"You see these clans?"
They never saw them. They were related peoples, but without any political or blood ties, for the constant incursion of the atomic peoples—the Degraded—made any close association of these mountain clans impossible. Always, the Elder said, the thousands of the Degraded swarmed up through the valleys, searching for the mountain people, hunting them.
"For them, the Degraded, there is never any work—they do not need wood for fires or animals for food or copper for their utensils," said the Elder. "There is no risk in their lives, other than the risk of hunting us.

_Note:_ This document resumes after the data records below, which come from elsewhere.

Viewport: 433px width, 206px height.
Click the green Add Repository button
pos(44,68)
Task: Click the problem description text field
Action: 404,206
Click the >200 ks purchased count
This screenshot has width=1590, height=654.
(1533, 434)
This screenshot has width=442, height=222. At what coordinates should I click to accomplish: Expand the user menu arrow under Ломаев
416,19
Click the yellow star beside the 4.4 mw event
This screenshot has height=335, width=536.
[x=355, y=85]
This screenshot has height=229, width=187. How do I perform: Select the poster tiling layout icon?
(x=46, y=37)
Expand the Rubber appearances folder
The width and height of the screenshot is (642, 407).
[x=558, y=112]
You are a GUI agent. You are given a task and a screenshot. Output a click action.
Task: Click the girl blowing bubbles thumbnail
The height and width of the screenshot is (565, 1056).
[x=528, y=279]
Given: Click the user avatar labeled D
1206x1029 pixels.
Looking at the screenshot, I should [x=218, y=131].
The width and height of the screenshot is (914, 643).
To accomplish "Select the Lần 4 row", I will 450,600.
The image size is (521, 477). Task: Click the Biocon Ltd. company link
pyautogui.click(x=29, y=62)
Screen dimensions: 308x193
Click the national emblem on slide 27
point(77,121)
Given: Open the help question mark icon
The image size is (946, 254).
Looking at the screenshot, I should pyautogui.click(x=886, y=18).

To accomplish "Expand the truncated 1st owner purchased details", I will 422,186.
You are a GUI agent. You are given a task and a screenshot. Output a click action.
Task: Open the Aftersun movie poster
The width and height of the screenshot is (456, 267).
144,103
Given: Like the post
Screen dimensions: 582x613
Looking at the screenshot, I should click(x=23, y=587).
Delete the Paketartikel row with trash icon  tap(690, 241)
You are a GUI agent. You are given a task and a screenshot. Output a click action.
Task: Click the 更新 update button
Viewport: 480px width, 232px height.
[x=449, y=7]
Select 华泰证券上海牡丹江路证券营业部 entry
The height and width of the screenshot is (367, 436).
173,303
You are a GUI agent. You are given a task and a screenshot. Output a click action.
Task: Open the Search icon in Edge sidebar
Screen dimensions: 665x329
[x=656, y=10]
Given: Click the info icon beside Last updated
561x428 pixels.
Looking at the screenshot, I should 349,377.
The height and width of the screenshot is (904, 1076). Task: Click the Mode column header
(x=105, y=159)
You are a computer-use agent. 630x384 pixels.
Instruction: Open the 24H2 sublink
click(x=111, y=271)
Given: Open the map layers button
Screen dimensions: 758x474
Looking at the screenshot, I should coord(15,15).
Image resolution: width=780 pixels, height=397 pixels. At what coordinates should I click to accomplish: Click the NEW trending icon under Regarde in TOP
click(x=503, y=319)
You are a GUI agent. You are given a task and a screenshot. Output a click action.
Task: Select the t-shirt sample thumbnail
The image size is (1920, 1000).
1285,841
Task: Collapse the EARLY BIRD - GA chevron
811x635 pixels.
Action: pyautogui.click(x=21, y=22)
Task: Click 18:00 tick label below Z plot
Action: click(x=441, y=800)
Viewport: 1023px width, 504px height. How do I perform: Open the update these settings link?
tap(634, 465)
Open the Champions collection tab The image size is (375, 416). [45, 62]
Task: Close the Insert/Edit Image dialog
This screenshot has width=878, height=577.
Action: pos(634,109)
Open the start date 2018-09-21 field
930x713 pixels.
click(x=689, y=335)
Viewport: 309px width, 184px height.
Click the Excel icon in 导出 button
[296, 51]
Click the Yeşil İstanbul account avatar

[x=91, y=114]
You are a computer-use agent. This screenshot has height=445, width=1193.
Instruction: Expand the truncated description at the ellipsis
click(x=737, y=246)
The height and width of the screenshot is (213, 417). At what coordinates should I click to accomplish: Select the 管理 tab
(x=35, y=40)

They do not want to destroy us—they want only to take us to replenish their blood, to halt the sickness. But we wish death to mating with them. They are animals. Surely you know?"
"I do not know."
"They were like us once," said the Elder. "That is the story of my fathers' fathers—they were like us once, when all of us lived in the lowlands, the great plains toward the rivers. But that was in the first years."
"What do you mean by the first years?"
The Elder tried to answer. "It was a time of great things and great triumphs. No one was hungry and no one needed to hunt for food. Have you seen from the flying thing the vast glistening colored objects lying in the valleys? That is a part of it—that was left from the first years. People lived in piles of stones and the sun provided them with everything they needed. But it was long ago. It has no meaning now, no real meaning that I understand. For something happened that had to do with the sickness and our people fled from it. I had heard the old men of the clan, when I was a child, thirty years ago, attempt to explain what they remember their fathers telling them and they could not make it clear to me."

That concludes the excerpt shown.